The mountains had always allured them and Kumaon could not escape their notice.
In 1839 Kumaon was divided into two districts Kumaon and Garhwal and in 1842 another district called Tarai was formed. This arrangement continued until 1891. In 1892 there was reorganization and the new districts were named Almora, Nainital and British Garhwal. This order remained in force throughout the British rule.
In 1857 the headquarters of the Kumaon commissioner was shifted from Almora to Nainital. Despite constraints of rugged terrain, agriculture flourished till the beginning of the 19th century when a great decline occurred on account of the repressive Gorkha rule. Following the British control, agricultural production showed a progressive rise. Under encouragement from Henry Ramsay, the then commissioner of Kumaon the cultivated area increased vastly. In the Tarai, various crops showed substantial improvement.
The origin of the Chands is a matter of debate.
With the creation of a power vacuum following the decline of the Katyuris, the Chanda and the Raikas ruling the neighbouring principalities vied for political supremacy that culminated in the Chands subjugating nearly the whole of Kumaon.
The most accepted view of the Chand ascendency is that, Thohar Chand was the founder of the dynasty in 1261 A.D. As his line became extinct after his great grandson, Gyan Chand, a direct descendant of Thohar Chand's uncle ascended the throne with Champawat as the capital. This view finds support in the epigraphical material discovered recently. During his reign of over 40 years, Gyan Chand consolidated the kingdom. A later ruler, Bhishma Chand, shifted the transfer of the capital from Champawat to Almora in order to free himself from an over-reaching bureaucracy. Baz Bahadur Chand was the most powerful king of the Chand dynasty and he annexed territories and brought the whole of Kumaon under his rule. During the Chand rule, the Chands of Kumaon fought frequently with the Panwars of Garhwal as both carried strong territorial ambitions.
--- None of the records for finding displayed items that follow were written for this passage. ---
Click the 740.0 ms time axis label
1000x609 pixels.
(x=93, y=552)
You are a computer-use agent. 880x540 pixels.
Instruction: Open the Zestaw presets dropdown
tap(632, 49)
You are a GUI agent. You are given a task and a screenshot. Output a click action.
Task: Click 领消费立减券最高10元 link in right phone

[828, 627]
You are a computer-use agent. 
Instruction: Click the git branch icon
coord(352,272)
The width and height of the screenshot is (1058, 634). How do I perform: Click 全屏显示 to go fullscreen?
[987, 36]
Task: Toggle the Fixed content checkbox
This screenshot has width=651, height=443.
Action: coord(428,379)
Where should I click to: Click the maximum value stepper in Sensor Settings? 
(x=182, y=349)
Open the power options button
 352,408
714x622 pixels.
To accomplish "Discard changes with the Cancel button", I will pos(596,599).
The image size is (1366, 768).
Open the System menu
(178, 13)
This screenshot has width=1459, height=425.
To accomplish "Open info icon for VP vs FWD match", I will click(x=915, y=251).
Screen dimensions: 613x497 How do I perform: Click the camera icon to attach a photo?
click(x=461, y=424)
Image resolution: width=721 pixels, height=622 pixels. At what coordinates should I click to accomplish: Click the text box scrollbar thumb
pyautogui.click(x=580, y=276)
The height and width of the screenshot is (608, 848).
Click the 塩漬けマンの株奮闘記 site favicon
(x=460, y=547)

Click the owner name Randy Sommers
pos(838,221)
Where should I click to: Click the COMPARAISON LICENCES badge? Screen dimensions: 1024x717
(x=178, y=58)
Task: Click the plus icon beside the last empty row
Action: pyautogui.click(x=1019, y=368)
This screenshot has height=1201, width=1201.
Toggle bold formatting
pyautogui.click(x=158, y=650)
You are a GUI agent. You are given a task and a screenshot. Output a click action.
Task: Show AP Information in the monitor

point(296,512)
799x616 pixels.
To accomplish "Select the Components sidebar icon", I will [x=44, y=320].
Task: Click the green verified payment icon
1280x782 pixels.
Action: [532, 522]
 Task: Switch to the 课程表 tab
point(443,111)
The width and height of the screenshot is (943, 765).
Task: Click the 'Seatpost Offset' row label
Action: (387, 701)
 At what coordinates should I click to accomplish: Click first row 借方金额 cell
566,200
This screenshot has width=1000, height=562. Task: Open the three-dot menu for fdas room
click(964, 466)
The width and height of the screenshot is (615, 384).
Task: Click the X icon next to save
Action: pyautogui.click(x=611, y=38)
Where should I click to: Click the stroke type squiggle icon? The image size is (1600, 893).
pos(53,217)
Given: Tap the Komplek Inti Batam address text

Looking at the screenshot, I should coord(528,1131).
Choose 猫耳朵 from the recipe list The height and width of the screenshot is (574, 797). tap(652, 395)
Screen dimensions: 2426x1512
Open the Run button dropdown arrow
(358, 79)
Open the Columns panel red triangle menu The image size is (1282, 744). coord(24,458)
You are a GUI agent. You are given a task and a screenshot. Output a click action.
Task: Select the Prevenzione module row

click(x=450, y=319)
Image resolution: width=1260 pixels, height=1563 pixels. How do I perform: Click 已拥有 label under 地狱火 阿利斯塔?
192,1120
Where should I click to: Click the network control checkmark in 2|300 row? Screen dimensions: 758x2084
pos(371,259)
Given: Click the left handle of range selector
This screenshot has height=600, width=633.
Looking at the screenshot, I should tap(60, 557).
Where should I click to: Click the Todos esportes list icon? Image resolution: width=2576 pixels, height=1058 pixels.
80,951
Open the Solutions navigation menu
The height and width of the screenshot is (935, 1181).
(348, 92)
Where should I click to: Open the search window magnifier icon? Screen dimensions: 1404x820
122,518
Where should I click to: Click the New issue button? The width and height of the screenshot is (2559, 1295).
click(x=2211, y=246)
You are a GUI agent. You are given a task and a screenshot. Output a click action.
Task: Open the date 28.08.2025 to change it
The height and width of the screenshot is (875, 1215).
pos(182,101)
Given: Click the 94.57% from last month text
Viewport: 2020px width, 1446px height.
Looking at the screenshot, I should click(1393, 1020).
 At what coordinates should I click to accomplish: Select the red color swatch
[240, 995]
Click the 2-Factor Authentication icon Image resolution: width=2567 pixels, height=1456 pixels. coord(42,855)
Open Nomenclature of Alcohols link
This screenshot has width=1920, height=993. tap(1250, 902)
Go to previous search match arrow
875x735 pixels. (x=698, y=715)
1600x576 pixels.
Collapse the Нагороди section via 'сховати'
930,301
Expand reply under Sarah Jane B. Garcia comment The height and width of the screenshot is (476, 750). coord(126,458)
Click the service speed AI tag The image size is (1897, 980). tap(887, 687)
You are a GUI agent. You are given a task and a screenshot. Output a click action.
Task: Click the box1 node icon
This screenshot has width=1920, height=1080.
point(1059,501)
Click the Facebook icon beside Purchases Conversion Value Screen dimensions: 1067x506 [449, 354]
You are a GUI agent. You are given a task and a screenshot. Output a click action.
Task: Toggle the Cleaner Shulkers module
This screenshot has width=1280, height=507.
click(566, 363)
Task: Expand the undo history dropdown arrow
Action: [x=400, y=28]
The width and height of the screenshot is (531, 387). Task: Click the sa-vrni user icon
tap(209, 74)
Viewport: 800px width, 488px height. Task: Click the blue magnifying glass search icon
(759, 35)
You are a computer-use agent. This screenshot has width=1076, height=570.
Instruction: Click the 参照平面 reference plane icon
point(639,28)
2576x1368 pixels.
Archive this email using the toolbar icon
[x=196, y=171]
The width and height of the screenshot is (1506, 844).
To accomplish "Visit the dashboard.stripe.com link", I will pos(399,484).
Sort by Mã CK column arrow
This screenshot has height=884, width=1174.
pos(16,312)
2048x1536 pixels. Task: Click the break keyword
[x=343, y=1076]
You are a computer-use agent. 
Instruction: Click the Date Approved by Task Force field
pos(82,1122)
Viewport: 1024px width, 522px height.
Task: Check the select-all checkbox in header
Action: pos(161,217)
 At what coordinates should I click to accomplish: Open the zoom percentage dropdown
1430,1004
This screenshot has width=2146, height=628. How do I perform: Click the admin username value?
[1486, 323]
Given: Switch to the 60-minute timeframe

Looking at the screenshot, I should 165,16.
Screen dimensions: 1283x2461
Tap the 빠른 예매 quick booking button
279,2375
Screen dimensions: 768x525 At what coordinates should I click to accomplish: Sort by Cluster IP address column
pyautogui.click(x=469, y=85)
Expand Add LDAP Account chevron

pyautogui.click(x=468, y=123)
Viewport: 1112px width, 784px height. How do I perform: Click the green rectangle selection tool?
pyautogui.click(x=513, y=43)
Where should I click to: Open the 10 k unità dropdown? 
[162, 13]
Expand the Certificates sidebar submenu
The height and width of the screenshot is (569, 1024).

During the early medieval period, the Katyuris, deriving their name from the Katyur Valley in Almoravid district, ruled Binsar.
They held sway far and wide including the whole of Kumaon, Garhwal, parts of western Nepal, parts of eastern Himachal Pradesh, and more. During the Katyuri reign, art and architecture blossomed and found expression in the construction of a large number of temples, forts and sculptures. It was mostly influenced by the Gupta art in the initial stages, and developed later with close similarities to the Guevara-Pratihar art, thus exhibiting striking parallels with the then prevailing art constructs of North India.
The historical period synchronizes with the rise of the Kunindas whom we know from a large number of coins and through the accounts given by Panini, Ptolemy and Varahamihira and references in ancient literary texts such as the Mahabharata, the Ramayana, the Puranas, the Mahamayuri and the Parashara Samhita. The combined testimony of literary and numismatic sources leave no room for doubt that the Kunindas reigned supreme in Kumaon from the time of Panini (500 B.C) to that of Varahamihira (6th century A.D). The Kuninda society was tribal in character and the people lived in village communities far and wide as borne out by the remains of brick structures raised over the foundation of river-bed pebbles as noticed at Ranihat in Tirhi Grawhal which are indicative of Kuninda architectural practices.
40,000BC-8,000BC -The Upper Paleolithic Period (Son Human - Son River Inhabitants)
It is believed that human societies of stone age came to Uttarakhand via Kashmir and Punjab in the west and were named as Son Human (Son River inhabitants).
8,000BC-2,700BC - Mesolithic Period (Lakhu Udiyar - Rock Paintings)
Stone age tools in Nanital and Almora districts and painted rock shelters are situated in close proximity of a dolmenoid structure at Dalband near Barechhina. Paintings on the rock were found in Lakhu Udyar Almora, Kimni Village, Gyarkhya gufa in Chamoli districts. Some more paintings were found in Levpath, Falsima and pethshala in Almora, Hudli in Uttarakhand and Bakhot in Pithoragarh.
2,700BC-1,500BC -The Aryans
The Aryans - nomadic cattle herders who came from Central Asia and crossed the Hindu Kush Mountains to migrated into the Indian subcontinent.